> Work request
For this exercise, restate word for word only the lines from the one containing "Task: Click the RSI(24):57.53 label" through the last line below. Pictures do not get copied.

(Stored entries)
BEGIN
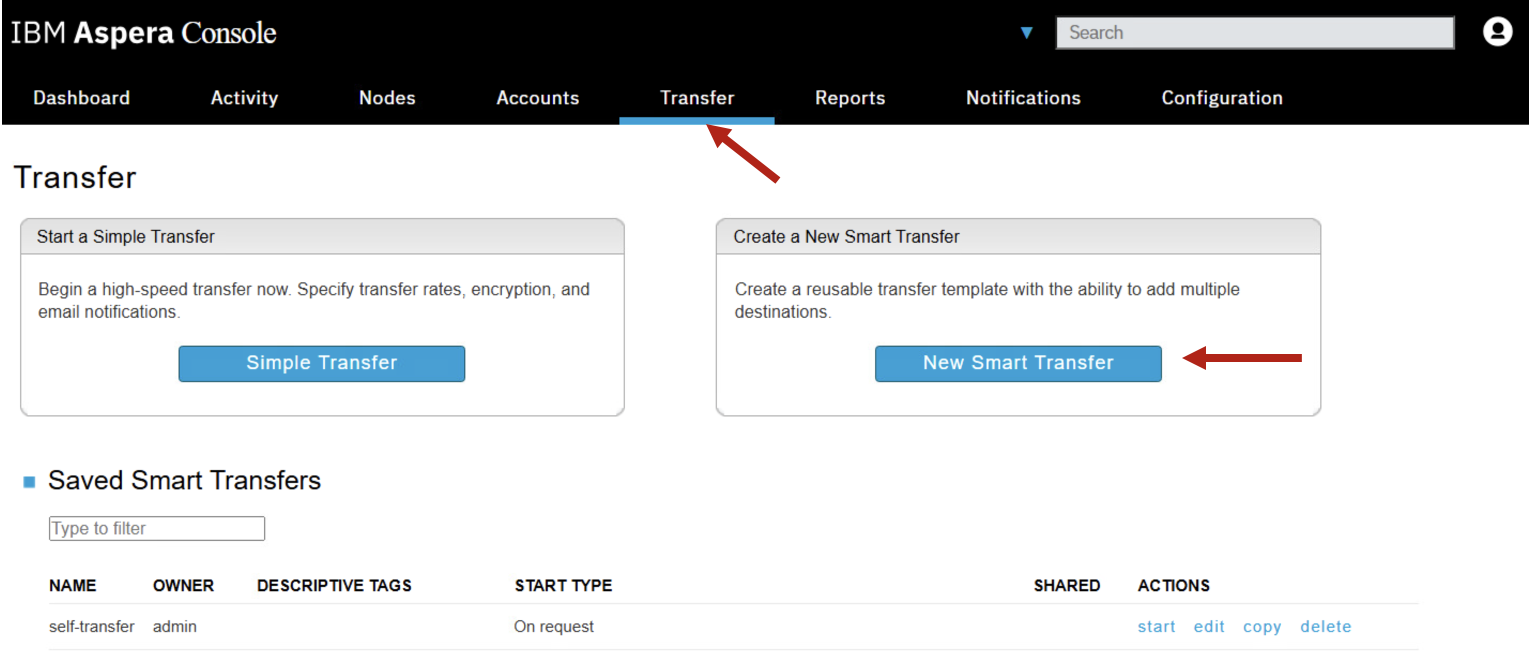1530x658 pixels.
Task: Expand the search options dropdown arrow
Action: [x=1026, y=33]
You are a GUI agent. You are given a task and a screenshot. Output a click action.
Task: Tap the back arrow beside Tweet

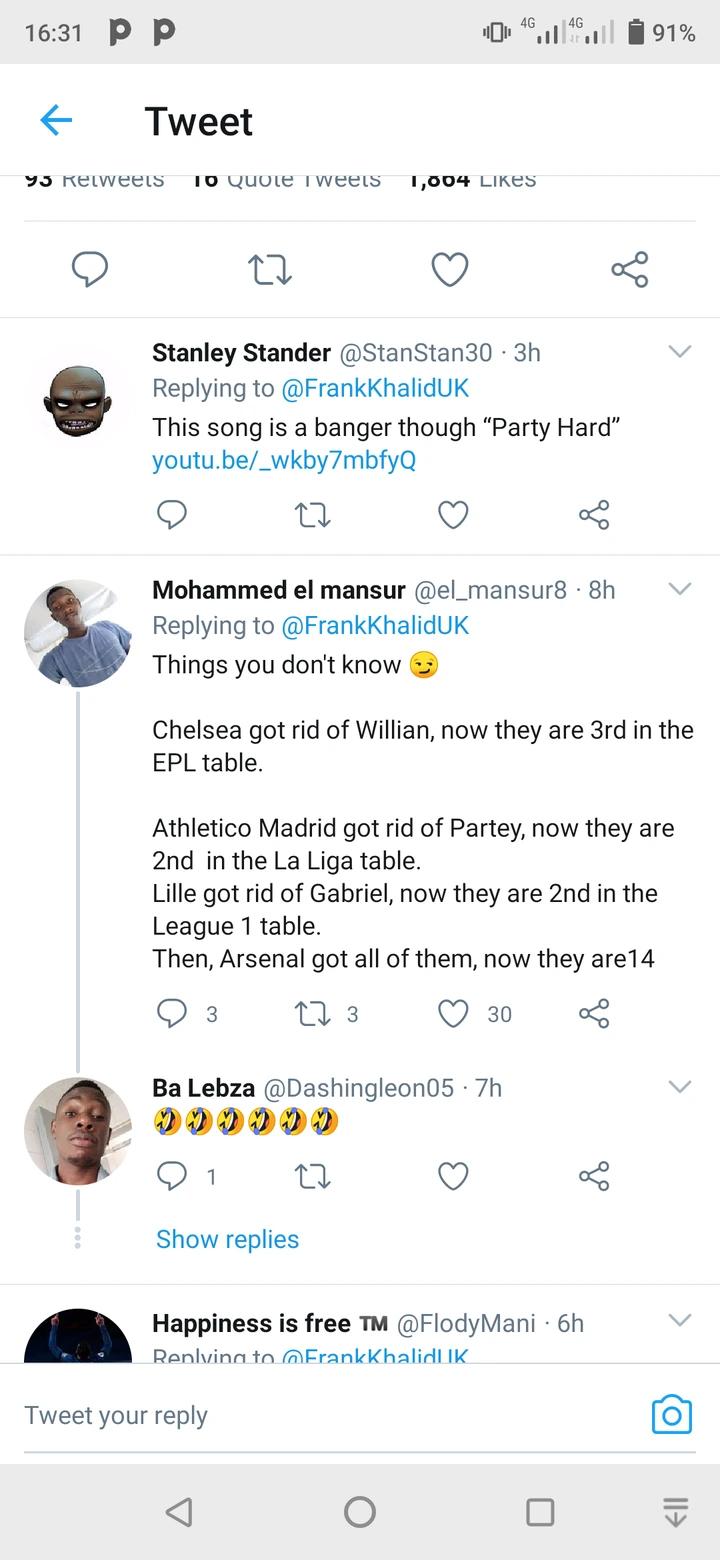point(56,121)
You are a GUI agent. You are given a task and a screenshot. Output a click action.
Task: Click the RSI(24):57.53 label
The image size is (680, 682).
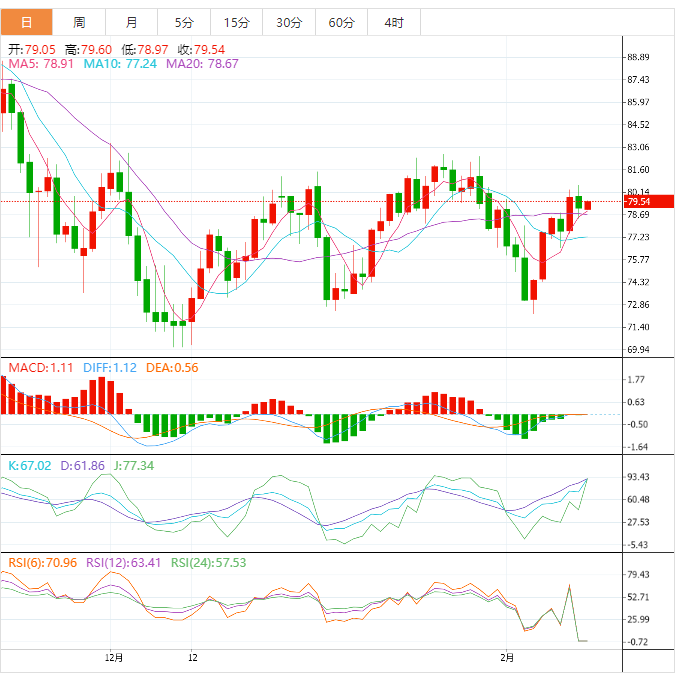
END
> Solution to this exercise
Task: Click the RSI(24):57.53 label
The image size is (680, 682).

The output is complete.